In the courts
The problem of mould is being taken seriously by the New South Wales Consumer, Trader and Tenancy Tribunal, as three recent cases demonstrate.
- A tenant and his family moved out after only two nights in a newly-leased property. They testified that mould had caused respiratory problems and skin rashes, which cleared up when they moved out. The tribunal found the property was not fit for habitation, and ordered a refund of their bond and rent paid in advance. As well as the mould, the tenant complained of rodents, food left in the property, a dirty bathroom and debris under and outside the property.
- Landlords who failed to insulate a tin ceiling in an extension were ordered to compensate their tenants $5,400 – or $200 a month for the 27 months spent in the property. The tenants testified they had consistently complained about the roof, with condensation dripping on their furniture, heat of up to 50 degrees in summer and noise during rain so loud it was impossible to have a conversation or watch TV. The landlords claimed they could not afford $2000 in repair costs, but the tribunal found this was irrelevant. The tribunal awarded some costs of repairing damage against the tenant, however they did not award the full amount quoted as the work in the quotes had not been performed.
- Tenants were awarded more than $3000 in compensation for a five-month period in which insufficient work was done to prevent or clean up mould. The couple had a one-year-old baby who was particularly prone to health issues, and they frequently complained about the mould. The property manager passed on their concerns to the landlord, and some efforts were made to combat the problem – but these were ineffective. The tribunal also awarded the tenants more than $800 for damage to a change table, furniture and mattress.
A real estate agency, which issued the tenant in a $1500-a-week luxury penthouse with eight breaches for arrears, is not allowed to terminate the lease, according to a ruling from the Queensland Civil and Administrative Tribunal (QCAT).
“There’s a common misconception in the industry… Eight breach notices are not more deserving of action than two (required for termination),” the tribunal found.
“If… the lessor allows the breach behaviour to continue past two breaches then the tenant may have a legitimate expectation that the lessor will conduct business this way and that the lessor will tolerate minor breaches.”

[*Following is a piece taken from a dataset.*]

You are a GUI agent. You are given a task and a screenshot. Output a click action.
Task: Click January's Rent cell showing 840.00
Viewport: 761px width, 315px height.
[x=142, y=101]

However, the tribunal noted that the tenant was now clearly on notice that the rent was expected to be paid promptly “and his failure to do so may not have such a happy outcome for him in the future”.
No signed tenancy agreement, no deal
A Queensland real estate agency has been ordered to refund bond and advance rent taken from prospective tenants who later decided not to sign a tenancy agreement.
The agency argued that a verbal contract was in place, and noted that they had stopped advertising and opening the property, claiming that the tenants had effectively broken the lease.
“If (the agency) proceeded on the assumption that this tenancy was signed, sealed and delivered, when it was not, then that was done at its own risk.”
Estimates insufficient for gas charge
A Victorian tenant has been found not liable for gas charges relating to a hot water service shared by the entire complex.
The Victorian Civil and Administrative Tribunal was not satisfied that an individual meter existed for hot water to the tenant’s home, which did not have its own hot water storage tank.
Even if a separate meter existed, the amount of gas use attributed to the tenant would, at best, be an estimate – and, as such, could not be legally charged to the tenant.